I'm in a bind and could really use some guidance. After returning from a week away, I booted up my PC and did updates for both my GPU drivers and Windows 11. When I launched Battlefield 6, it flagged that Secure Boot was turned off. I went into the BIOS to enable it, but as soon as I hit 'Save & Reboot', my monitors went dark. They either shut off completely while the PC stays on, or they remain powered but display a black screen. I can still access the BIOS by pressing Delete during boot, and I noticed that when Secure Boot is disabled, everything works fine.
Here's my system info:
* CPU: Intel i7-8700K
* Motherboard: MSI Z370 Tomahawk
* GPU: Nvidia GeForce RTX Eagle 5070Ti
I've tried various troubleshooting steps, including resetting CMOS, reverting BIOS settings to default, removing the GPU and switching to onboard graphics, fresh GPU driver installs, updating the motherboard BIOS, switching the BIOS mode to UEFI, and messing with the Secure Boot settings. I've cleared and repopulated the keys in Key Management and enabled Trusted Computing with TPM set to PTT. What am I missing? Just yesterday, everything was fine, so I'm entirely baffled!
2 Answers
When you take out the GPU and use onboard graphics, it sometimes helps. Many times, there are low-res prompts that certain GPUs and monitors can't show. If you can get it to display on a different monitor or TV, try that. But if you've done everything else and it's still a mess, you might need to consider running a repair install for Windows. Secure Boot ideally should be set up before the OS installation, so enabling it post-install can sometimes lead to these problems.

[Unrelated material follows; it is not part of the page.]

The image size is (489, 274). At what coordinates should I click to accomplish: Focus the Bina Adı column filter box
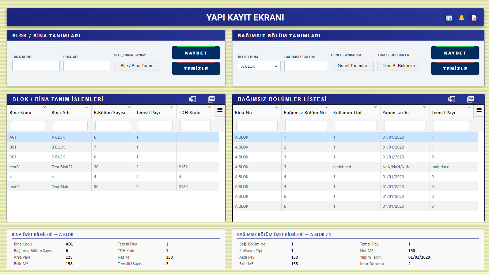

I think this might be related to the recent Windows update. I’ve run into similar issues and it seems like others are experiencing this too. You're not alone here!
Right? It's reassuring to know I'm not crazy. I've seen several posts about this since the update started rolling out.

Thanks for the advice! I’ll definitely try the onboard graphics route again before I think about reinstalling Windows. I’d really prefer to avoid that!